Your goal. Skip the pictures. Return exactly the lines from the one containing "Task: Click the Save document icon" through the end of the entries below.

Records provided.
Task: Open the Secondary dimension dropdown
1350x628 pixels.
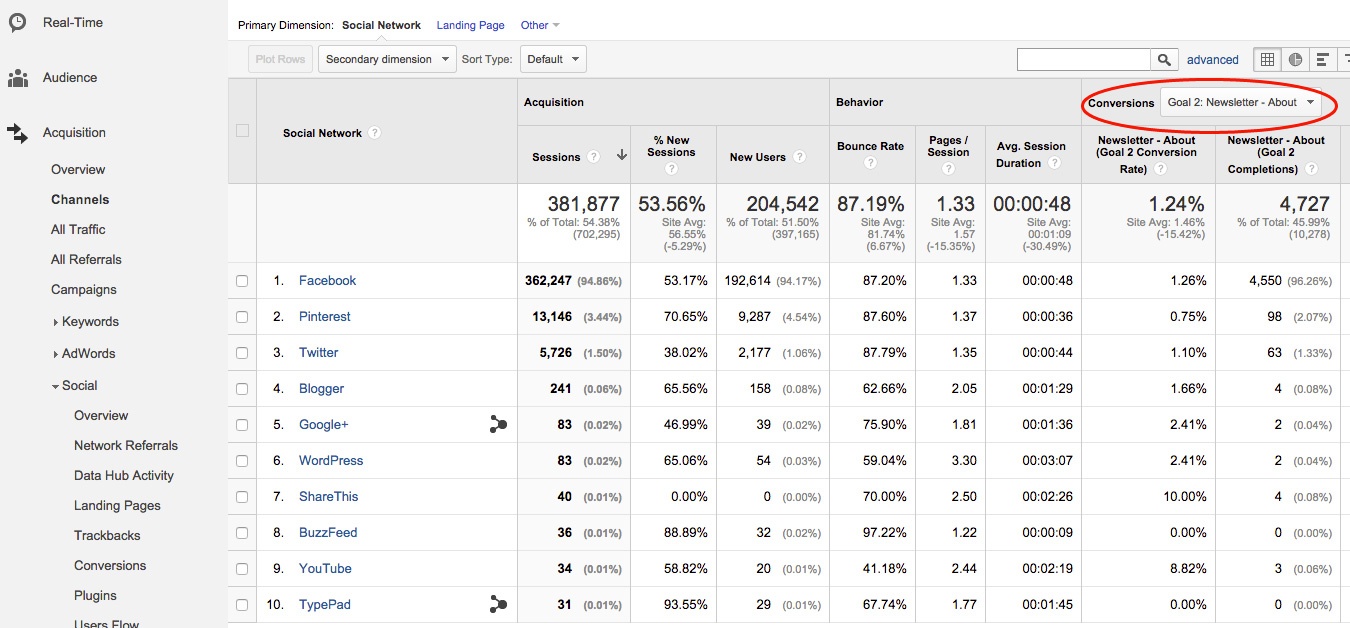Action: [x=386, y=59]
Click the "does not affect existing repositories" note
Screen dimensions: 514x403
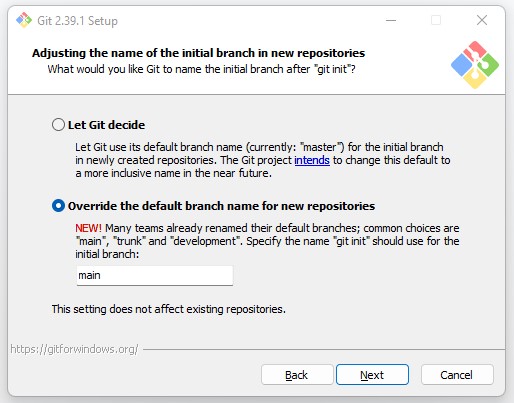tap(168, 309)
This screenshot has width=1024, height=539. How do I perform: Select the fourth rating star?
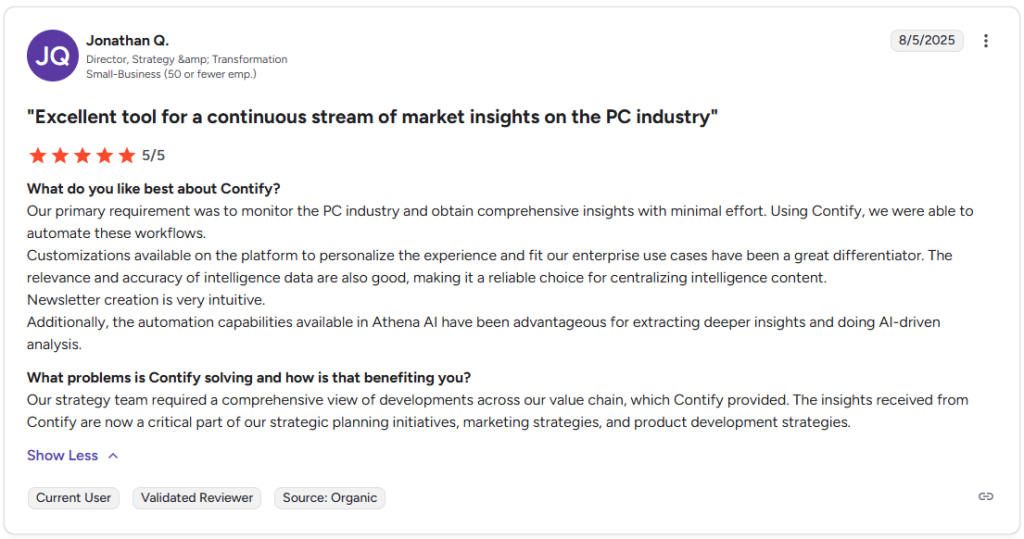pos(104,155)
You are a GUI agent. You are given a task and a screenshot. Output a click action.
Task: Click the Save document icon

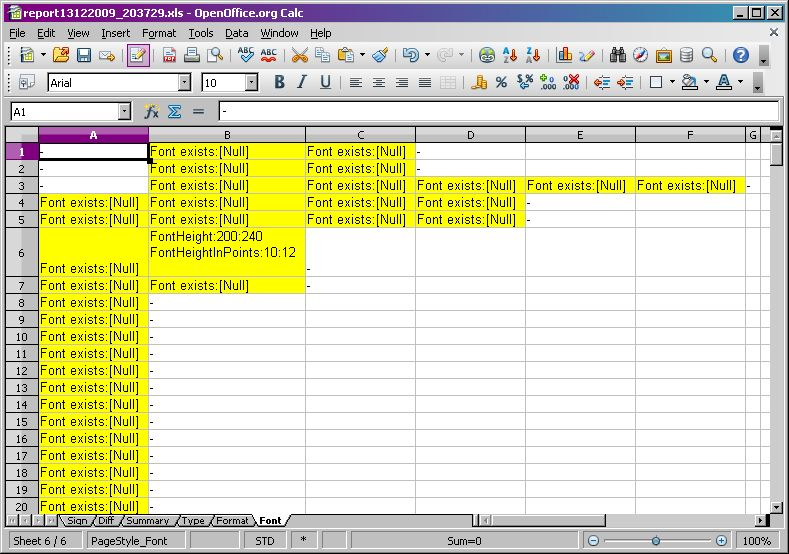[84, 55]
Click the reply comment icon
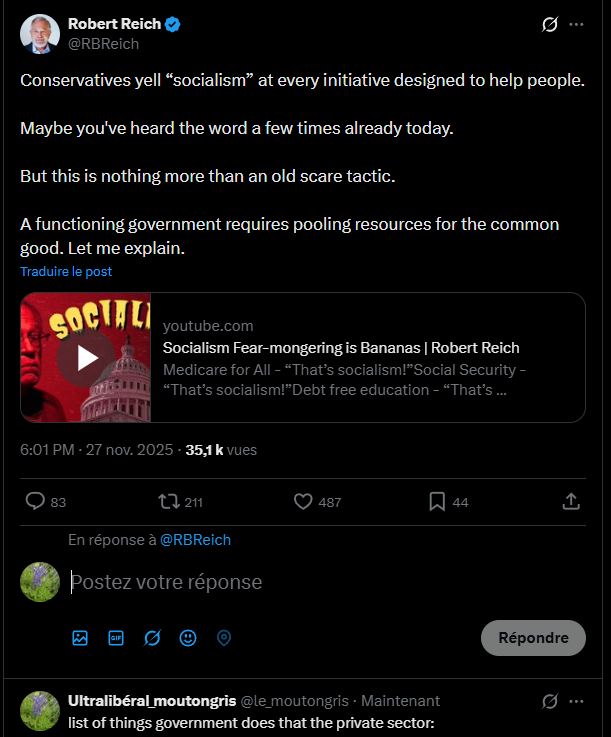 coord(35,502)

Exercise solution.
Task: Click the Save document icon

[84, 55]
Click the reply comment icon
 coord(35,502)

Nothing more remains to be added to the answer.